A drug used to help doctors interpret medical scans may also help to boost the potency of anti-cancer therapies, research suggests.
Chemotherapy can damage healthy cells
Mangafodipir is used as a contrast agent in hi-tech magnetic resonance imaging (MRI).
French researchers found it increased the cancer-killing ability of some chemotherapy drugs, while at the same time protecting normal cells.
Details are published in the Journal of the National Cancer Institute.
Many anti-cancer drugs work by increasing the levels of hydrogen peroxide in tumour cells.
Tumour cells are particularly sensitive to the chemical, and die as a result.
However, certain enzymes in the body can work to protect cells from this kind of damage, rendering certain cancer drugs less effective.
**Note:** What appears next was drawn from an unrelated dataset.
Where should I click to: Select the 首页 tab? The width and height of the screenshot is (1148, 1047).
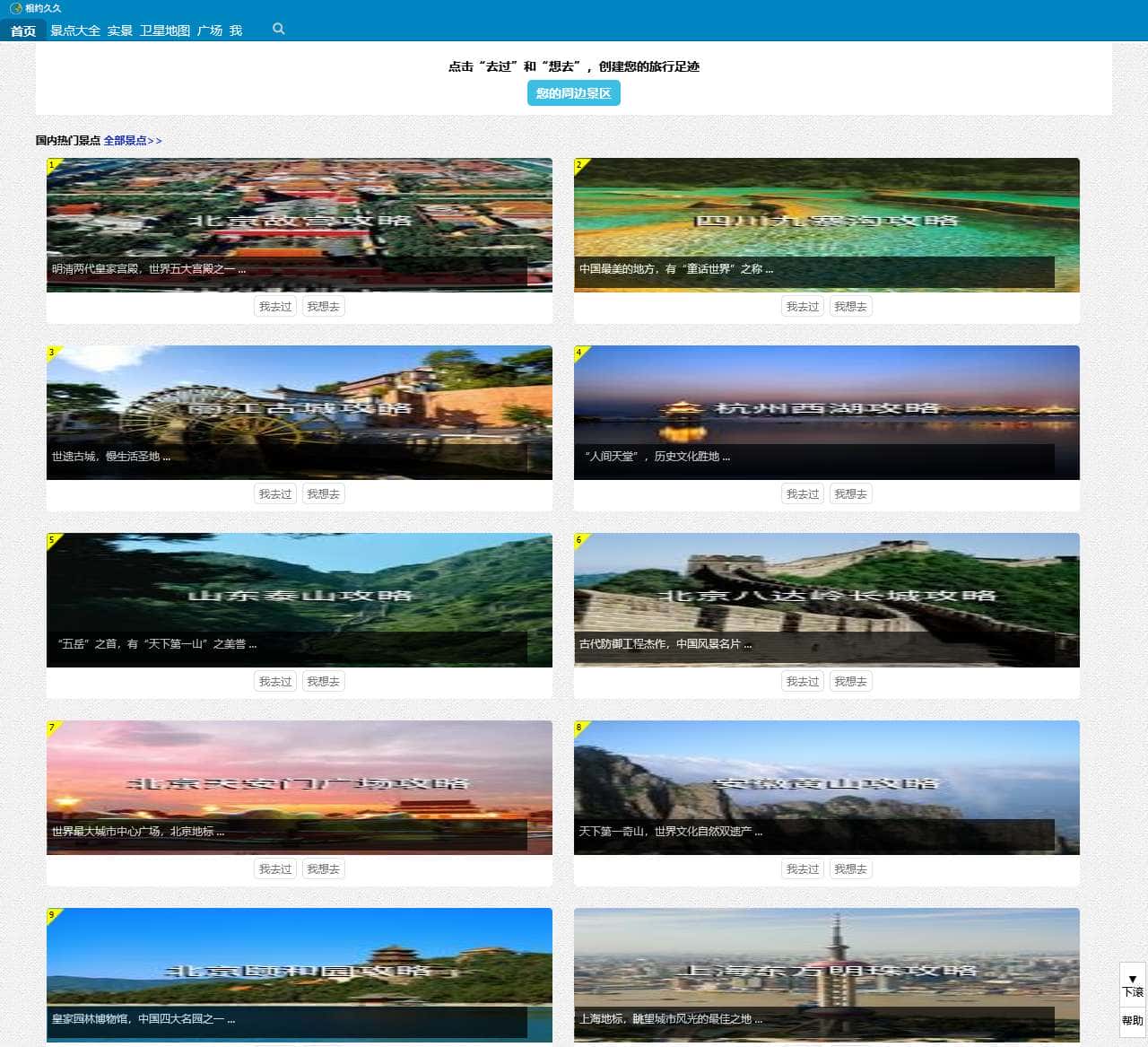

In addition, the drugs are toxic to normal cells.
Mangafodipir was found to help promote the production of hydrogen peroxide while at the same time, through different biological mechanisms, protecting healthy cells from damage.
A team from the Groupe hospitalier Cochin-Saint Vincent de Paul in Paris carried out tests on tumour cells and white blood cells taken from cancer patients, and white blood cells taken from healthy patients.
Each type of cell was exposed to three chemotherapy drugs - paclitaxel, oxaliplatin, and 5-fluorouracil - in the presence and absence of mangafodipir.
Mangafodipir was found to protect the white blood cells taken from both the healthy volunteers and the cancer patients.
The researchers also studied the effects of mangafodipir on mice with colon cancer who were being treated with paclitaxel.
They found the drug protected the animals from infection which could compromise their immune system, and seemed to increase the cancer-killing potency of paclitaxel.
Henry Scowcroft, cancer information officer at Cancer Research UK, said: "Mangafodipir was developed in the early nineties and has a good track record in cancer diagnosis.
"We welcome the discovery that this well-understood and tolerated chemical can increase the effectiveness of conventional chemotherapy.
"These exciting preliminary results now need to be followed up in further trials, to make sure that the chemical is as safe when used for treating cancers as it is for helping detect them."